That's a shame, since UX may make the difference between sale or no sale. As Jerry Cao, UX content strategist at UXPin and a co-author of the survey report, put it in a related post: "Driven by the consumerization of the enterprise, user experience is now a major competitive advantage for B2B products notorious for poor design."

Researchers at The CareerFoundry's UXSchool expressed the challenge even more bluntly: globally, businesses will lose about $1.4 trillion in lost sales due to poor UX. At the same time, about $5.5 trillion in sales will come out of good UX designed-environments. "Even small investment in UX design," they observe, "lead to massive financial returns for businesses: invest $1 in UX and it is possible to see a return of $100 dollars (or more). In addition to the significant increases in both revenue and conversion for the companies mentioned, there are also enormous savings to be had: UX-centric organizations need fewer support calls, have increased customer satisfaction, reduced development waste,and lower risk of developing the wrong idea."

The report cites work by Dr Susan Weinschenk, who breaks down the losses coming from within the context of the $1-trillion shortfall:

  • "The number of projects abandoned because they do not meet the original purpose is up to 15%, which equates to $150 billion worldwide."
  • "The time spent by developers reworking a project with avoidable faults is 50%."
  • "The cost of fixing an error after development is 100x that of fixing it before development."
  • "Three out of the 12 reasons why projects fail are attributed to user experience failures."

SAP's Ivan Femia also makes the business case for enterprise UX, noting these four core benefits:

  • "Increased user performance and satisfaction."
  • "Reduced time spent to deploy a solution (estimated between 33 and 50%)."
  • "Minimized amount of rework on applications - by up to 50%."
  • "Decreased (sometimes, eliminated) costs on training and change management, as well as technical maintenance and updates."

However, UX proponents face many obstacles in evangelizing great design and experience to their enterprises.
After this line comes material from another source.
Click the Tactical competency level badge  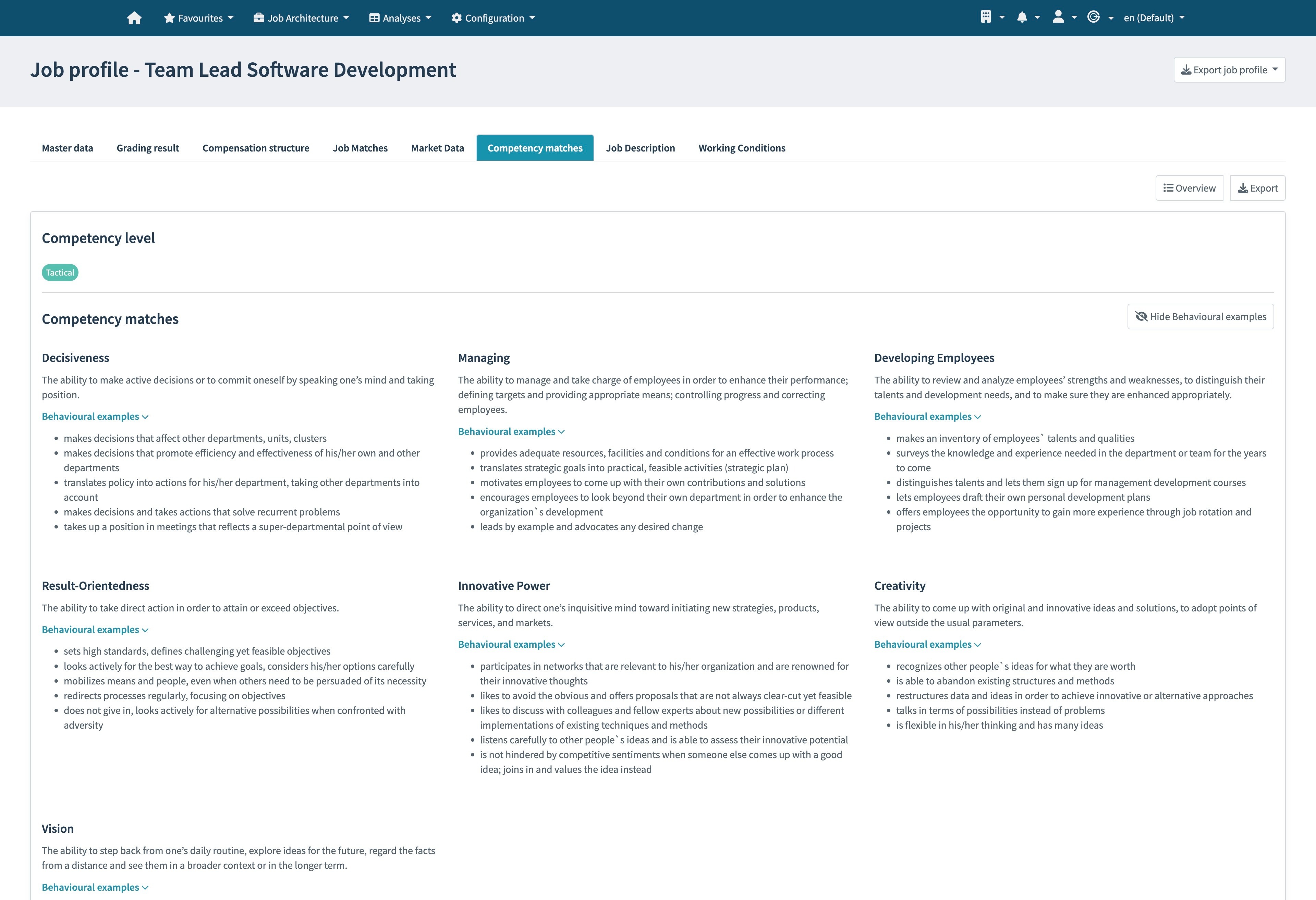coord(59,272)
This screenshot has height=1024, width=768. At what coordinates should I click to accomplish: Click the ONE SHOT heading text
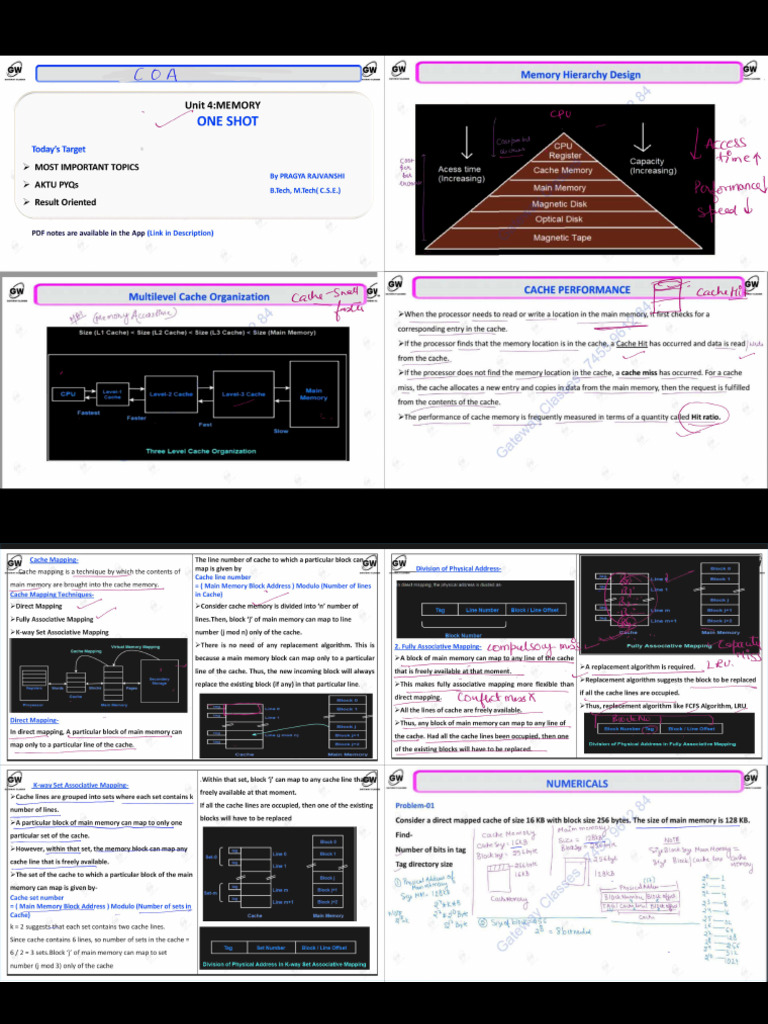[227, 121]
For starters, there tends to be a dearth of formal training and education in the field. The UXPin survey confirms that enterprise UX skills are not readily picked up in college or other formal learning settings. Two-thirds of respondents stated they are self-taught, versus 32% that have some level of university training.

Along with lack of formal training, additional challenges designers and engineers have been encountering includes improving UX consistency (59%) followed by testing designs with end-users (53%). The survey also finds that improving design consistency becomes a significant challenge once a company grows beyond 25 employees.

Organizational acceptance and supoport also stands in the way of deliering superior UX. At least 38% of respodents to the UXPin survey cite the challenges in getting buy-in or understanding from executives. Executive buy-in becomes a greater challenge as company size increases -- almost half of all respondents from companies with 5001 or more employees reported that executive buy-in and understanding of UX as a challenge.

Additonal challenges inclide clarifying requirements (46%) and collaborating between teams (44%).Collaboration becomes more difficult when developers greatly outnumber designers, the survey also finds. The ideal level would be about five developers per designer, but many organizations will have ratios of 50 or more developers for each designer they have on their payrolls.